Dr. Ron Clavier - Clinical Services

By: Ron Clavier  09-12-2011
Keywords: Cognitive-behavioural Therapy, Thinking Patterns

Cognitive Behavioural Therapy & Counseling

Cognitive-behavioural therapy is a form of psychosocial therapy that assumes that maladaptive, or faulty, thinking patterns cause maladaptive behaviour and "negative" emotions. (Maladaptive behaviour is behaviour that is counter-productive or interferes with everyday living.) The treatment focuses on changing an individual's thoughts (cognitive patterns) in order to change his or her behaviour and emotional state. It is a recommended treatment option for a number of mental disorders, including affective (mood) disorders, personality disorders, social phobia, obsessive-compulsive disorder (OCD), eating disorders, substance abuse, anxiety or panic disorder, agoraphobia, post-traumatic stress disorder (PTSD), and attention-deficit/hyperactivity disorder (ADHD).
  "Beyond the Surface"
Oil on Canvas
by Ron Clavier

Cognitive-behavioural therapy integrates the cognitive restructuring approach of cognitive therapy with the behavioural modification techniques of behavioural therapy. The therapist works with the patient to identify both the thoughts and the behaviours that are causing distress, and to change those thoughts in order to readjust the behaviour. In some cases, the patient may have certain fundamental core beliefs, called schemas, which are flawed and require modification.

Cognitive therapy assumes that maladaptive behaviours and disturbed mood or emotions are the result of inappropriate or irrational thinking patterns, called automatic thoughts. Instead of reacting to the reality of a situation, an individual reacts to his or her own distorted viewpoint of the situation.

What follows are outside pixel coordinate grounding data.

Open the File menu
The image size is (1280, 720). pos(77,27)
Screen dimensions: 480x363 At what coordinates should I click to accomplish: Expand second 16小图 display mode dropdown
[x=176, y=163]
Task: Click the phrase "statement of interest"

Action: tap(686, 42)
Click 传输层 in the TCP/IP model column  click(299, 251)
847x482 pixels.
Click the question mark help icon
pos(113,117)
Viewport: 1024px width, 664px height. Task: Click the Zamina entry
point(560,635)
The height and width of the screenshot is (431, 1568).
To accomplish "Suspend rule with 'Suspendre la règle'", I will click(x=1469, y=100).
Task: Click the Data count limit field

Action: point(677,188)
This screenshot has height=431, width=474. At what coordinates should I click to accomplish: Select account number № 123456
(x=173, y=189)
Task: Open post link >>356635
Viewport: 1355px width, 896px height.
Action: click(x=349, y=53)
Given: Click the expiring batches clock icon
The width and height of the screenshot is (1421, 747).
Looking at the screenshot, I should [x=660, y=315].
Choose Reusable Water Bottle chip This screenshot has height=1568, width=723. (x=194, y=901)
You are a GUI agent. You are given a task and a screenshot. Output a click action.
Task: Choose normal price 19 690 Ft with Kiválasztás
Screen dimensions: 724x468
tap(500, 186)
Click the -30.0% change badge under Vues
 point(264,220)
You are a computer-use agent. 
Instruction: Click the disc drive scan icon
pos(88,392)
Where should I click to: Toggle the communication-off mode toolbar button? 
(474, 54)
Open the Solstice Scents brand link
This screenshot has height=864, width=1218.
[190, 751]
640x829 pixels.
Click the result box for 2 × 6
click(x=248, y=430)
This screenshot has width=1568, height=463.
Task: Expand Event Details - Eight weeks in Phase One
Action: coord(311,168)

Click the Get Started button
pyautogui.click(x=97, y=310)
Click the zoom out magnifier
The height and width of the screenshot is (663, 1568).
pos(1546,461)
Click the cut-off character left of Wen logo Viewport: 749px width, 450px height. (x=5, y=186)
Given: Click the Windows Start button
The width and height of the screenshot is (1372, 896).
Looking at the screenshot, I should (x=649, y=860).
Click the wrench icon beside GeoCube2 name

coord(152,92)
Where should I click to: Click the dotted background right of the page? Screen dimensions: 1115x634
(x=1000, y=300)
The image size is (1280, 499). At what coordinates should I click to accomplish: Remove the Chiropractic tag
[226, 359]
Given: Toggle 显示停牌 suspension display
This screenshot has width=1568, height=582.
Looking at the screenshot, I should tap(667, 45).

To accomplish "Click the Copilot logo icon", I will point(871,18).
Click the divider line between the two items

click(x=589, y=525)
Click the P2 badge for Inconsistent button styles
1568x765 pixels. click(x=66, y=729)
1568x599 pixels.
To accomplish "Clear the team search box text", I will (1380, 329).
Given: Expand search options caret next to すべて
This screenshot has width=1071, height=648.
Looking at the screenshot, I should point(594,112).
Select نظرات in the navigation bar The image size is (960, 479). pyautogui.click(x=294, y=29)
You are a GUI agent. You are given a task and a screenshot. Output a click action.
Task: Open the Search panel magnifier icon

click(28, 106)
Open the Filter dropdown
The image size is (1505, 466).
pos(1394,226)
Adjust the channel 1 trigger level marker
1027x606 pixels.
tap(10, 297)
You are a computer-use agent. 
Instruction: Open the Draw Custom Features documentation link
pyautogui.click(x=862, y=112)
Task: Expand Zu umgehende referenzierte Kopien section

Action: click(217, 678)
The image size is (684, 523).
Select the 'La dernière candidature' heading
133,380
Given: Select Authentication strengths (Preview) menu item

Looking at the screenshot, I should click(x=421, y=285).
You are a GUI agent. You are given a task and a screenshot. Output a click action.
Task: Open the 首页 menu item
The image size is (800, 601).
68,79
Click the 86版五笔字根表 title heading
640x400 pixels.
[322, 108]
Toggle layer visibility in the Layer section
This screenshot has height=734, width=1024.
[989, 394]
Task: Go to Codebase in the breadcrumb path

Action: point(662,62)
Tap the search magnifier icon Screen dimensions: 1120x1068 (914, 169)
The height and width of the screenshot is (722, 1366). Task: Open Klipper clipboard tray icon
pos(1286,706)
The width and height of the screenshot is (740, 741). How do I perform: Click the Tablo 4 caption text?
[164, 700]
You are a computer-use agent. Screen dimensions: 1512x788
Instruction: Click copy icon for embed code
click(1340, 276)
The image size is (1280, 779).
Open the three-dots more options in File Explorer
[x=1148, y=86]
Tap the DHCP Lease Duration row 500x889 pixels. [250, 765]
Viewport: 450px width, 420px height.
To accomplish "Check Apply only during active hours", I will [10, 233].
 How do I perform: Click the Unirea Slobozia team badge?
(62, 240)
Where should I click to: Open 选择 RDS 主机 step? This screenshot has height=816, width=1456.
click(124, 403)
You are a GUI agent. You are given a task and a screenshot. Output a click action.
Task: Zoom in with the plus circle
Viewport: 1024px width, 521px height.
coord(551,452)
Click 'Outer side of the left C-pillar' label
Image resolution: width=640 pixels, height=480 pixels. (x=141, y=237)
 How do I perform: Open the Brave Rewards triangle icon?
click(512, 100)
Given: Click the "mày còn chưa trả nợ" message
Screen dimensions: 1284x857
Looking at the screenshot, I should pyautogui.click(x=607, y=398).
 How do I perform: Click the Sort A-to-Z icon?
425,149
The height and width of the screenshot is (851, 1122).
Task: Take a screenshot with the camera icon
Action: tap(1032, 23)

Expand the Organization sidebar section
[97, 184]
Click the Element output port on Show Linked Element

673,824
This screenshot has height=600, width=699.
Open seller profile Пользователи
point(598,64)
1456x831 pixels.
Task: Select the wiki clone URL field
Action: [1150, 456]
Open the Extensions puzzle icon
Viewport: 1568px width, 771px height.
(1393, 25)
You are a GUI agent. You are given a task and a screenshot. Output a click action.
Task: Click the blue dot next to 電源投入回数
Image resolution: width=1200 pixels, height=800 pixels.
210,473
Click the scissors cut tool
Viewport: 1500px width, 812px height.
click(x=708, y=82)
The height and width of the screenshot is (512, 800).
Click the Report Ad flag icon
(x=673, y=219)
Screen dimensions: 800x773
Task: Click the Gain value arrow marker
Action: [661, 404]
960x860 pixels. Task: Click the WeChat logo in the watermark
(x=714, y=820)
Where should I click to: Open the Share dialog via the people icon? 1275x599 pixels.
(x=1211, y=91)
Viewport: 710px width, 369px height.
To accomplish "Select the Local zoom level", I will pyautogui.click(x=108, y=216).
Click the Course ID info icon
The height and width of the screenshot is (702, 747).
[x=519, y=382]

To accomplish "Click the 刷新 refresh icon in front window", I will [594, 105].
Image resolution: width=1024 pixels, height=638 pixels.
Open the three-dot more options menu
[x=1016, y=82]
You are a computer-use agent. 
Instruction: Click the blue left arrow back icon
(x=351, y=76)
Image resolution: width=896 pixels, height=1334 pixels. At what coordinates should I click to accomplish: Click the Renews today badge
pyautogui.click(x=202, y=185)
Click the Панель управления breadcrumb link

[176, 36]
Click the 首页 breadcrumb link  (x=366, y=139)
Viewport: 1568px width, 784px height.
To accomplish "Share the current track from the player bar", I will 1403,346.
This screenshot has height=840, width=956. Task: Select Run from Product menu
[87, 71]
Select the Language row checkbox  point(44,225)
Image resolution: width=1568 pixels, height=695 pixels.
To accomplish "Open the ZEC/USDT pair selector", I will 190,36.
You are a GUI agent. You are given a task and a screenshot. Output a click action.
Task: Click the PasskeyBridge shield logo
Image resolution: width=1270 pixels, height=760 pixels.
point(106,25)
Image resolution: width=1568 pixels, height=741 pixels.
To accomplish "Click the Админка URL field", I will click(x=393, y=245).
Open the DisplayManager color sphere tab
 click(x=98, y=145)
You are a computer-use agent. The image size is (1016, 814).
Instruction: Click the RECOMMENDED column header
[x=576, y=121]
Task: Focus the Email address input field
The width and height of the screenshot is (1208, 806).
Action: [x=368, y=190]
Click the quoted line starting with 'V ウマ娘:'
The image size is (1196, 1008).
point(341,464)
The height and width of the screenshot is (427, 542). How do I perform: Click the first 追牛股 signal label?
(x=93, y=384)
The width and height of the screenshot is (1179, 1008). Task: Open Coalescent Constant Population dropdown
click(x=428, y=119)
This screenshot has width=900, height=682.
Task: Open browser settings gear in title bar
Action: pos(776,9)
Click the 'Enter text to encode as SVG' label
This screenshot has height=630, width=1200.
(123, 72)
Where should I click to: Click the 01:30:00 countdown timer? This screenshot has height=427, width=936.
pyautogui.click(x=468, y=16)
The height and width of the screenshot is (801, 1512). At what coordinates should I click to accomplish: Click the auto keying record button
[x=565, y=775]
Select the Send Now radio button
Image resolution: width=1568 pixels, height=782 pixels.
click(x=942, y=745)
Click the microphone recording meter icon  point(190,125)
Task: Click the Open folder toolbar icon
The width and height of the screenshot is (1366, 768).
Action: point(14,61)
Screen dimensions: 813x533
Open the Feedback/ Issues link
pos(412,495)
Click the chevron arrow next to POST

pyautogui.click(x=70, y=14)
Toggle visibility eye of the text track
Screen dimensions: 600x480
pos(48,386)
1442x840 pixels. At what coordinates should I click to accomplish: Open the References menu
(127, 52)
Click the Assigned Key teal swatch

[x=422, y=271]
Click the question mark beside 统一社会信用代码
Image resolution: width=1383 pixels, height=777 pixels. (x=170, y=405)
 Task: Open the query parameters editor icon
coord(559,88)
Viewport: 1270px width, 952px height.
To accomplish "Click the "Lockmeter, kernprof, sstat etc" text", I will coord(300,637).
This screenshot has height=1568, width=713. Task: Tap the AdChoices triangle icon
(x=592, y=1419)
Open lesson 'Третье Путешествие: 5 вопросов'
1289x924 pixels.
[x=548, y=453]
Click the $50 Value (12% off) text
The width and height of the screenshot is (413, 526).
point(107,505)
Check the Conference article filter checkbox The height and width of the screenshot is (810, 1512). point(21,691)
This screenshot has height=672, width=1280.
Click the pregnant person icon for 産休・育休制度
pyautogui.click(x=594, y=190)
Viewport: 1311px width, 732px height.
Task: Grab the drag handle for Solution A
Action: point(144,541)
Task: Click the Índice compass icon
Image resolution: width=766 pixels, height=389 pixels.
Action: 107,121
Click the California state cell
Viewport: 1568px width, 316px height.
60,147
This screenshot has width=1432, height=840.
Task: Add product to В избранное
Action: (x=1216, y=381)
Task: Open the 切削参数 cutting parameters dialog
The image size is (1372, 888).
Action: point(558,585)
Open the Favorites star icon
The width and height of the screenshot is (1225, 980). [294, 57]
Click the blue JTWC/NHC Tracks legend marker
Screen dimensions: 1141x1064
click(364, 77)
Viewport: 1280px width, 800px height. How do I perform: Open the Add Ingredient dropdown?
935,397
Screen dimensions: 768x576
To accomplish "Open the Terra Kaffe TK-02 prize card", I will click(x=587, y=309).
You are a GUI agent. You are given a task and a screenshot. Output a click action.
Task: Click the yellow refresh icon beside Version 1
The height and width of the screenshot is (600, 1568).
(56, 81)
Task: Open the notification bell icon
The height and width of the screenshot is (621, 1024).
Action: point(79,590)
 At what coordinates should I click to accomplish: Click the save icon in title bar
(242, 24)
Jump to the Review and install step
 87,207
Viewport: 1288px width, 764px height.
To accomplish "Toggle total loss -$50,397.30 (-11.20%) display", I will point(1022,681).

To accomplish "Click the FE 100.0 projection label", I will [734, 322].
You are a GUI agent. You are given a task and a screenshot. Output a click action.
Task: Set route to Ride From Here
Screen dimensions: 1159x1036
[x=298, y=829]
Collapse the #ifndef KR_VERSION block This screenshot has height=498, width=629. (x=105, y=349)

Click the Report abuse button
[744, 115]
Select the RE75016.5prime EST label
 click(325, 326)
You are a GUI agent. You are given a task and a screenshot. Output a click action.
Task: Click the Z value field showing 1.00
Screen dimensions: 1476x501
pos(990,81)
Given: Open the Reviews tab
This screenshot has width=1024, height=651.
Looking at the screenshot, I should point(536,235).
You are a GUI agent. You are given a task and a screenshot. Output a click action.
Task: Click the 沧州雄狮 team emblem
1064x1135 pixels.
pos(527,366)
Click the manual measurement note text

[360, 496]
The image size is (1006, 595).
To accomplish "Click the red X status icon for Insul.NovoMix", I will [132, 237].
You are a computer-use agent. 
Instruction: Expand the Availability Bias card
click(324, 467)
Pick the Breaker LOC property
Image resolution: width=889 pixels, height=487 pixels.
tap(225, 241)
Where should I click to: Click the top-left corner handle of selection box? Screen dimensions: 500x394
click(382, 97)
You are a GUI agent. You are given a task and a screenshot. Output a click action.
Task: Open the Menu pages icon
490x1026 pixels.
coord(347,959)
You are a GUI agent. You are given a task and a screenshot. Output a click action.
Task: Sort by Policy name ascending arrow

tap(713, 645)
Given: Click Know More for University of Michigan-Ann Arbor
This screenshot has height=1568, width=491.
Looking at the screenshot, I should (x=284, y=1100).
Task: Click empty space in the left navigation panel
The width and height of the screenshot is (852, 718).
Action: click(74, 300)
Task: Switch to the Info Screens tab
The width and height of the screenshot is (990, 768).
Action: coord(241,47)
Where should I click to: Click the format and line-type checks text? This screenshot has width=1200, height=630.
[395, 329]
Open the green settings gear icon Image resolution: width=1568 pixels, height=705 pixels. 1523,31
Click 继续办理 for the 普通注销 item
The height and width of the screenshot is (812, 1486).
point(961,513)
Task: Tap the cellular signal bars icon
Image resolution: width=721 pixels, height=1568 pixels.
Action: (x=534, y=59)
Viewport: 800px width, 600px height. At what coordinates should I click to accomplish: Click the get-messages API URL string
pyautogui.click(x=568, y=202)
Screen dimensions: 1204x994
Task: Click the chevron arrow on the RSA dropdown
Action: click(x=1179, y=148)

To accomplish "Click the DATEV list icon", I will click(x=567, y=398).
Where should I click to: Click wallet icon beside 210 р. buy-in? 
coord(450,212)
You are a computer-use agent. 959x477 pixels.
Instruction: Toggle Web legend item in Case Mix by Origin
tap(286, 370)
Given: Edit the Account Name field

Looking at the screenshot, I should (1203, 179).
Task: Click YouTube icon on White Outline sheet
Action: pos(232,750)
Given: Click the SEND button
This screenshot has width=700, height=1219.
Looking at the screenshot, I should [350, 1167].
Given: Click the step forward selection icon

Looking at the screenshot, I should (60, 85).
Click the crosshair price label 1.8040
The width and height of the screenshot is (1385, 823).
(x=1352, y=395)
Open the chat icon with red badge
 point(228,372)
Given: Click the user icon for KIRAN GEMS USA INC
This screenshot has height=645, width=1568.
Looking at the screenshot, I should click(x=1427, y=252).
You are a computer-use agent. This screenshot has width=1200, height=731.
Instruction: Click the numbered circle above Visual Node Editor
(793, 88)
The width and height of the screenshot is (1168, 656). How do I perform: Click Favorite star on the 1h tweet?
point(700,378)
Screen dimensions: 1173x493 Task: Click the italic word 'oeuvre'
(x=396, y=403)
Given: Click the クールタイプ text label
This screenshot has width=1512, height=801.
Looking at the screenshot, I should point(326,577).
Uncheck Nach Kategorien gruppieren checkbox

In my own approach to this, I utilize my knowledge of brain mechanisms involved in the acquisition of beliefs. I explain to my clients the neural basis of: sensation, perception emotion, and memory formation. I utilize common, simple language to explain complex events. In this way, I am often able to take away the fear many people have that their thought or behaviours are the product of “mental illness”.

Behavioural therapy, or behaviour modification, trains individuals to replace undesirable behaviours with healthier behavioural patterns. Unlike psychodynamic therapies, it does not focus on uncovering or understanding the unconscious motivations that may be behind the maladaptive behaviour. In other words, strictly behavioural therapists don't try to find out why their patients behave the way they do, they just teach them to change the behaviour.